Je ne sais pas trop pourquoi ce film ne m'a pas plu. Pourtant un film sur l'American Way of Life au début des années 1990, et en plus pendant 3heures, moi je signe (et je ne dis pas ça de façon ironique). Mais là je trouev que les différentes histoires sont pas très intéressantes, bon y a plein de choses à en dire, y a pas de soucis là dessus, mais ça me laisse indifférent. C'est le genre de film dont je préfère parler car y a des choses à en dire (c'est déjà ça vous me direz) que regarder. Et ça, pour un film, c'est quand même dommage.
"Short Cuts" est un film choral par excellence qui suit un schéma narratif classique et met en scène les destins croisés d'une foule de personnages. Ces tranches de vie qui sont autant de petites intrigues sont plus ou moins intéressantes comme les protagonistes eux-mêmes. Un résultat inégal dont la réalisation académique de Robert Altman n'apporte que peu de relief et d'intensité. Le cinéaste n'arrive pas à transcender la banalité du quotidien, à rendre les personnages attachants et à insuffler ce qu'il faut d'émotions.

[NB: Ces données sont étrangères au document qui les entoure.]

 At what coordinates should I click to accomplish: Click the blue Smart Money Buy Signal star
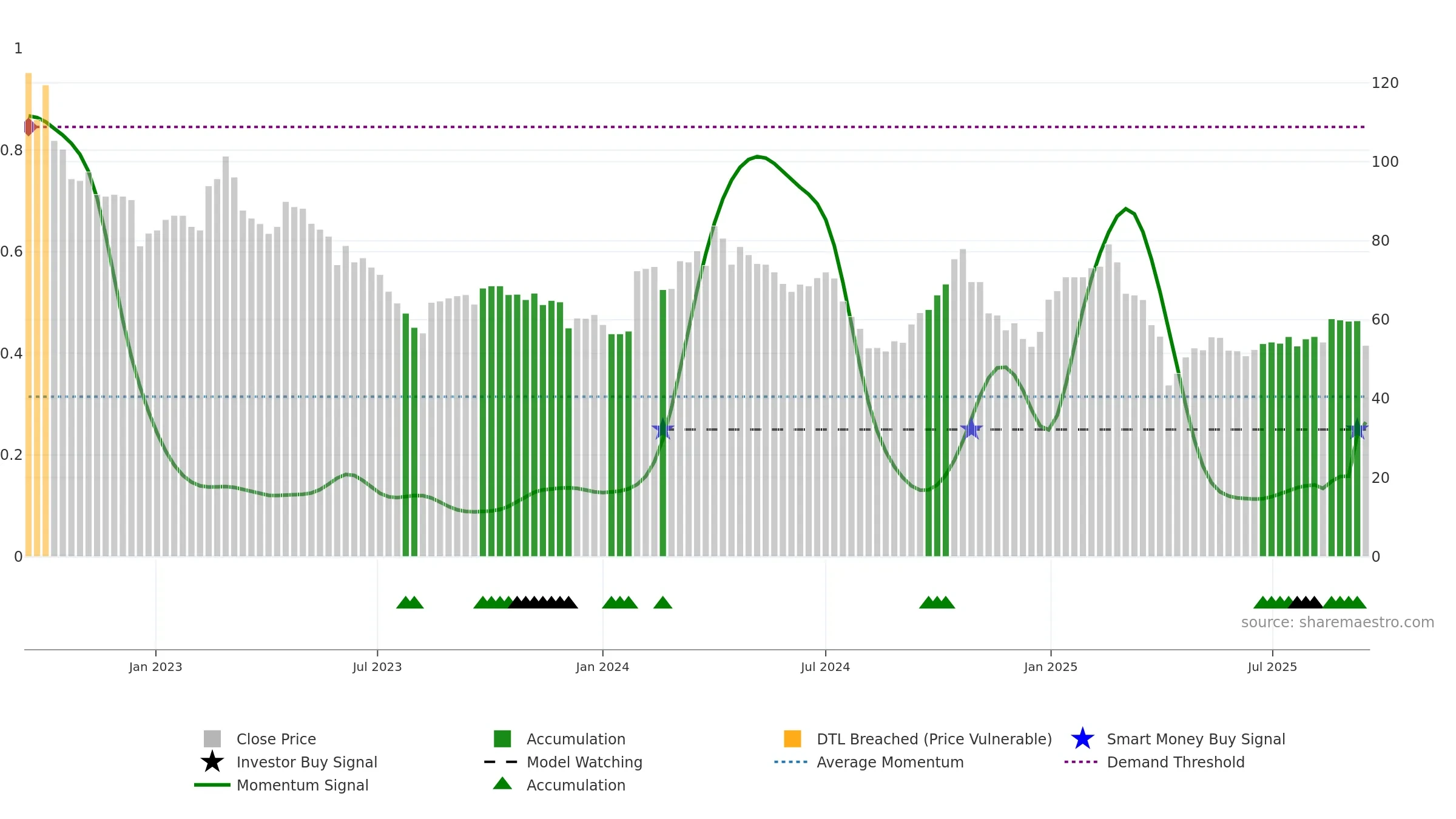pyautogui.click(x=1082, y=739)
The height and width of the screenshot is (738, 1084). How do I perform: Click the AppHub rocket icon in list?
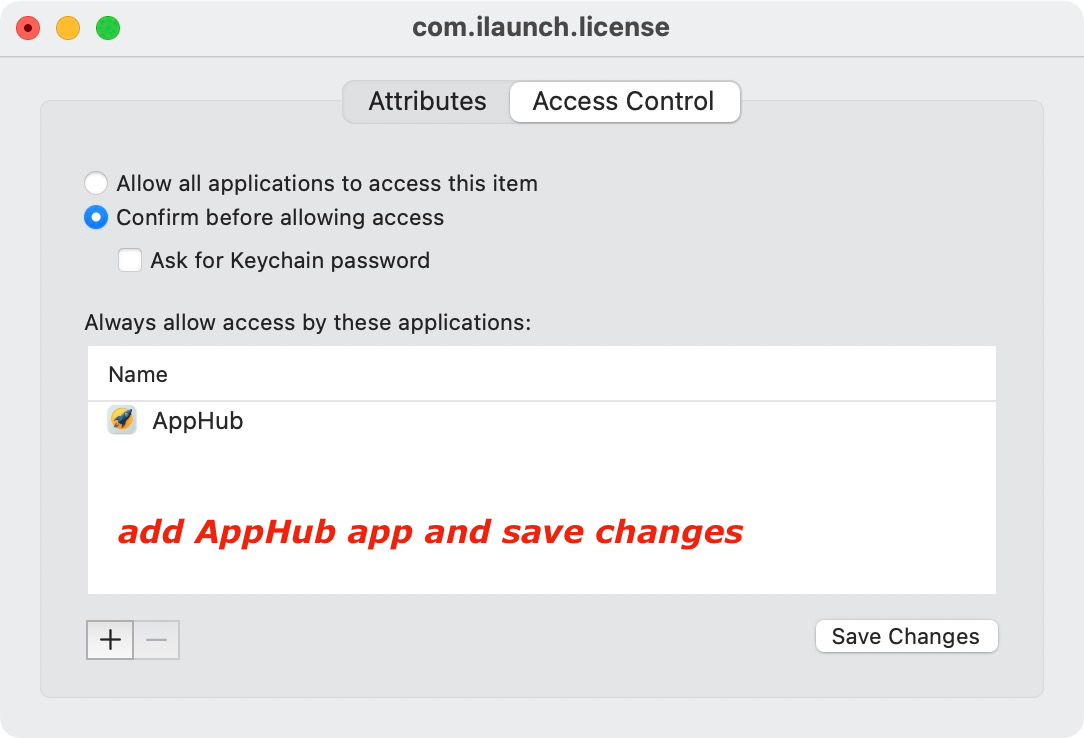point(122,421)
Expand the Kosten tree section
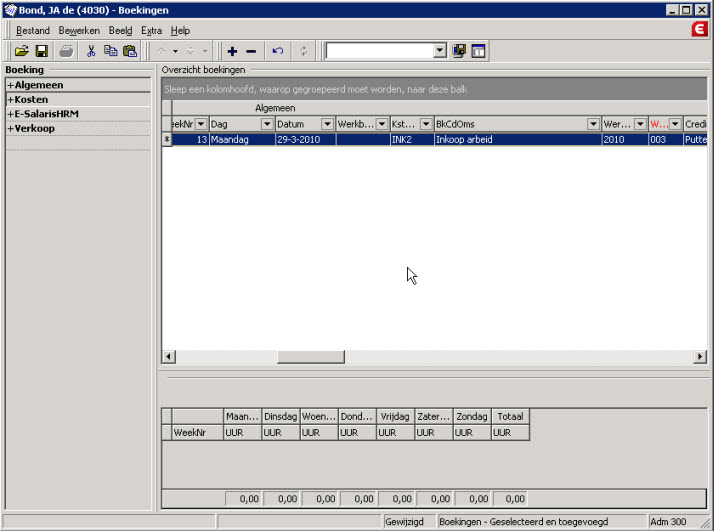Screen dimensions: 714x531 (x=11, y=100)
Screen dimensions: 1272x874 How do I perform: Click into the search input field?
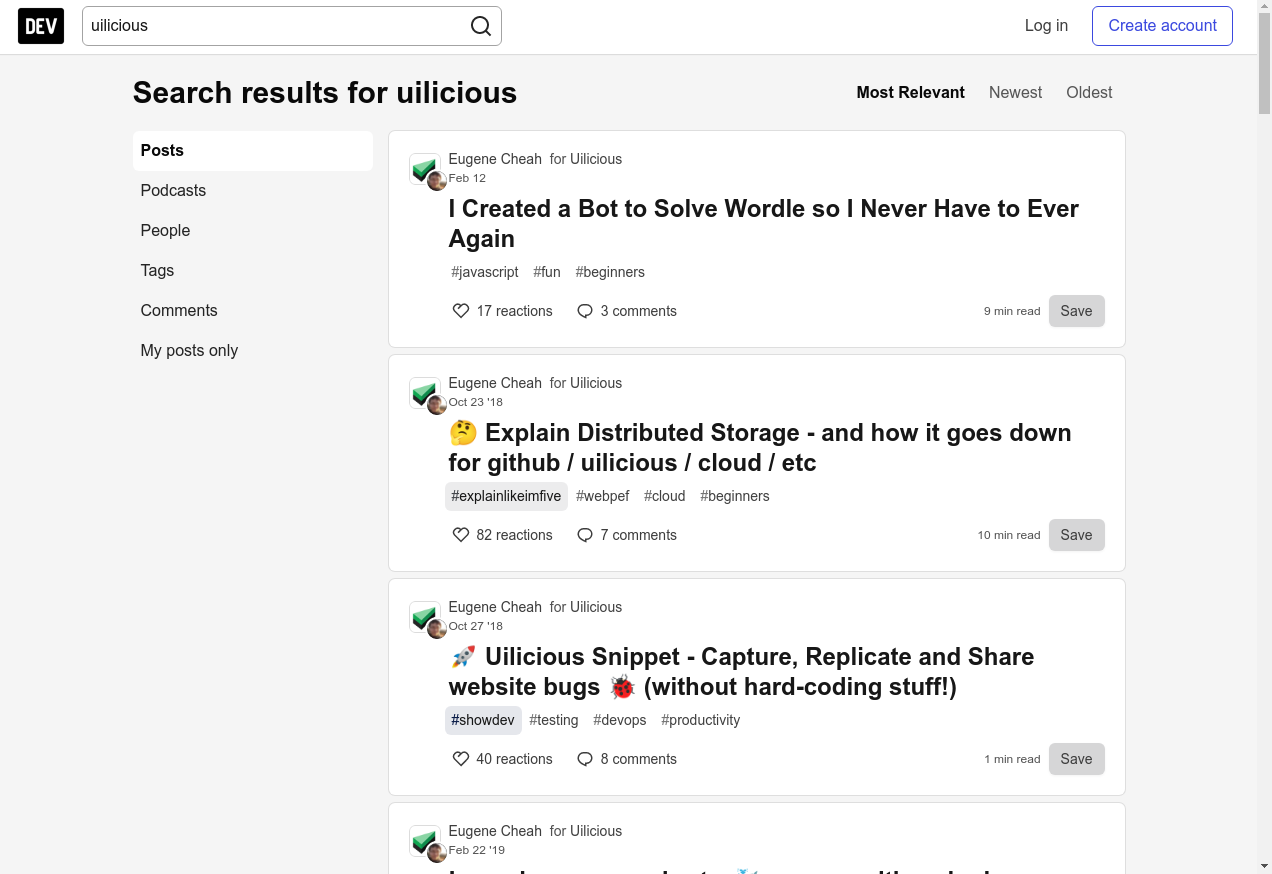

Cela dit, on ne s'ennuie pas et les trois heures passent à vive allure. Il faut dire que le montage est excellent et donne du rythme au film. Ne vous attendez pas à un chef-doeuvre mais n'ayez pas peur non plus de vous plonger dans ce "film-fleuve".
Beaucoup de monde dans ce film choral mais on s'y retrouve assez vite. Pas vraiment d'histoires mais des bouts d'histoires qui se recoupent plus ou moins avec son lot fabuleux de personnages farfelus. Il faut voir spoiler: Jennifer Jason Leigh en téléphoniste rose, Julianne Moore, la chatte à l'air en artiste peintre déjantée, Tom Waits en alcoolique paumée, Chris Penn en gros beauf, Anne Archer en clown, Lori Singer en violoncelliste dépressive, Tim Robbins en flic allumé et mythomane, Madeline Stowe sa femme et sœur de Julianne Moore qui pose pour cette dernière complétement nue et qui s'amuse des mensonges de son mari, Peter Gallaguer qui détruit l'appartement de son ex (Frances McDormand) à la tronçonneuse, Matthew Modine qui nous fait une grosse crise de jalousie, des pécheurs qui trouvent le cadavre nu d'une femme dans l'eau et on en passe. Tout cela est brillant, décontracté, et surprenant, le montage est d'une précision millimétrique, la réalisation sans faute et la direction d'acteurs d'une justesse fabuleuse. On se régale et on est presque dans le chef d'œuvre. Pourquoi presque ? A cause de cette interminable scène avec Jack Lemmon, la seule longueur du film. Du très grand Altman !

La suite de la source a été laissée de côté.